FAQ: Security concerns regarding credentials stored in Content Store

Cognos 8/10 products need to store user credentials for two reasons:
- When scheduling reports for future execution it is necessary to store user credentials with the object, which shall be used for the planned execution.
- Data Source sign on credentials

This can raise concerns in regards to security, below you find answers to the most common questions

Q1: When IBM Cognos BI software stores credentials, where are those stored ?
A1: Credentials are stored in the Content Store (CS) database.
Database security can be applied to protect the contents of the CS tables. Only a dedicated account should have read permission on the Content Store.
The credentials for accessing the Content Store are saved in the IBM Cognos BI C8/C10 configuration file in encrypted form.

Q2: Are the credentials stored in clear text in the CS database ?
A2: Never. The credentials are encrypted with proven standard security algorithms. For obvious reasons, information on this encryption is considered and kept confidential IBM Cognos BI Private.

Q3: Where exactly are the credentials stored ?
The customer wants to verify the encrypted values.
A3: Please get in touch with Sales and Product Management to get a written statement, if there are some issue in confidence to IBM Cognos BI Software.
The exact location may change in every release and Content Store is considered a black box environment, regarded by IBM Cognos as completely unsupported for direct access.

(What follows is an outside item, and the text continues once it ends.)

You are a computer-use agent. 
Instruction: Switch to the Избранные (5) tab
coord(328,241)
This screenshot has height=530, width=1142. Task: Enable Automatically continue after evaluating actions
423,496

Q4: Are the credentials dynamically updated upon password changes in the underlying external authentication source ?
A4: NO, if the user account referred to in the credential changes it's password, the credentials must be updated for Cognos as well. This applies all configured authentication namespaces referring to the External Authentication Source accounts. This can be done using the "Renew Credentials" option in the User properties of the Account Object in Cognos Connection, or through done in an automation process through the Software Development Kit (SDK).

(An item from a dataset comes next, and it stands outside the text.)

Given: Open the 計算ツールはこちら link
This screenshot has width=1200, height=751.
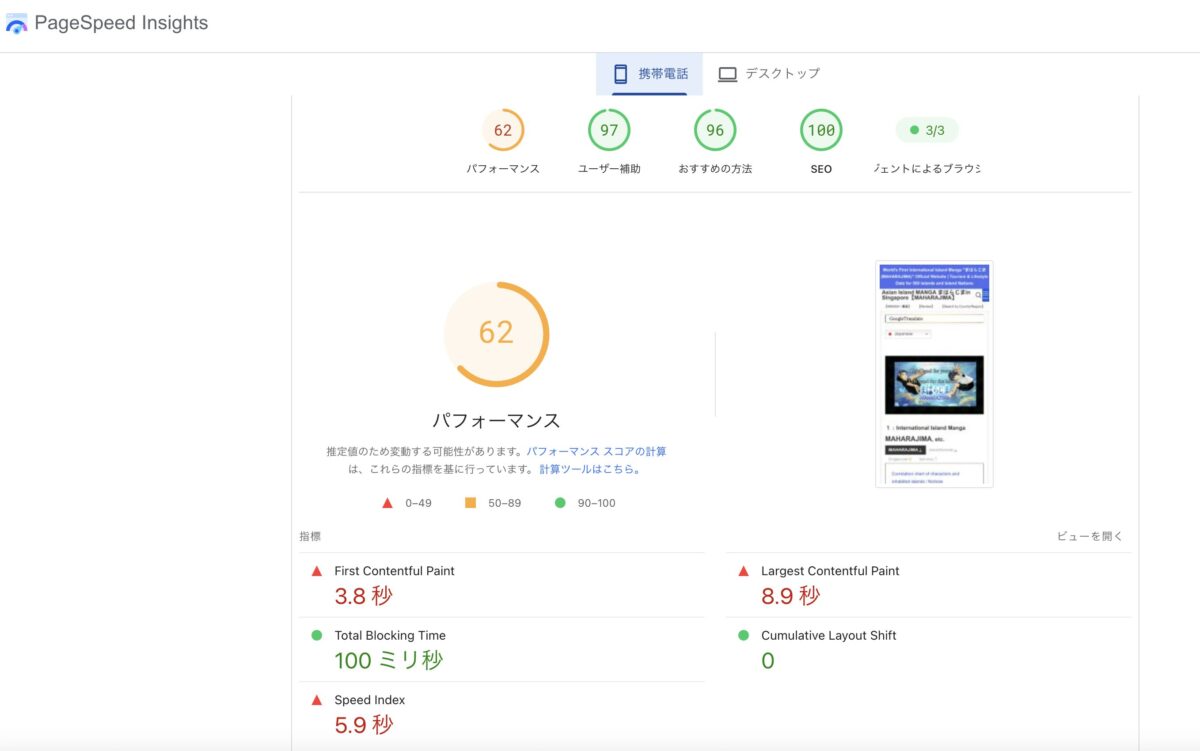Looking at the screenshot, I should (x=587, y=468).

Note that as of IBM Cognos BI version 10, any scheduled Job or Report will automatically update the stored credential in the schedule when run, eliminating the need for doing the "Renew Credentials" option by the user. This prevents the previous Failing of the Job or Report run when user changed the password in the Authentication Source.

Q5: Are the credentials accessible externally, like with Identity Management tools ?
A5: NO, since the credentials are encrypted and Content Store is considered a black box environment, one MUST NOT access the tables with anything but IBM Cognos BI functionality.
Besides, it is not possible through the SDK or other means to write directly to the Content Store that Credential. Doing so is considered a Security Audit Failure.